Yes, that's basically it. This works well for me where my nodes are running behind a 1-to-1 NAT where what we store and advertise is an IP address not listed on the local interface. I don't think it matters for this behavior change (I assume that without the NAT public IP address, advertised_address will be the actual local IP address).

The main issue is that the stored interface address belongs to another node (it is only used for "foreign calls"), so the RTP socket is actually bound on another machine.

@rfuchs
Copy link
Member

rfuchs commented Dec 13, 2019

Ok. I don't have a problem adding such a feature, but obviously it would have to be optional and configurable. Also I'd like to have it in a more generic way, meaning without the requirement for a special case config. This can probably be achieved by having the "connection address" stored not per call, but rather per socket (or per media), and perhaps add a flag to configured interfaces to signal that this is an interface that can receive non-local network traffic.

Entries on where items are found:
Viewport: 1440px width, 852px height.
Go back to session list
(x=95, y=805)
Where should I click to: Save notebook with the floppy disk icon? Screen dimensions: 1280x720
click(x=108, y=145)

Problem description:
Transcribe the section of the thread on NAT and advertised addresses word for word, beginning at the words "The main issue" and stopping after "non-local network traffic.". The rows are taken from a source other than the thread.

Task answer:
The main issue is that the stored interface address belongs to another node (it is only used for "foreign calls"), so the RTP socket is actually bound on another machine.

@rfuchs
Copy link
Member

rfuchs commented Dec 13, 2019

Ok. I don't have a problem adding such a feature, but obviously it would have to be optional and configurable. Also I'd like to have it in a more generic way, meaning without the requirement for a special case config. This can probably be achieved by having the "connection address" stored not per call, but rather per socket (or per media), and perhaps add a flag to configured interfaces to signal that this is an interface that can receive non-local network traffic.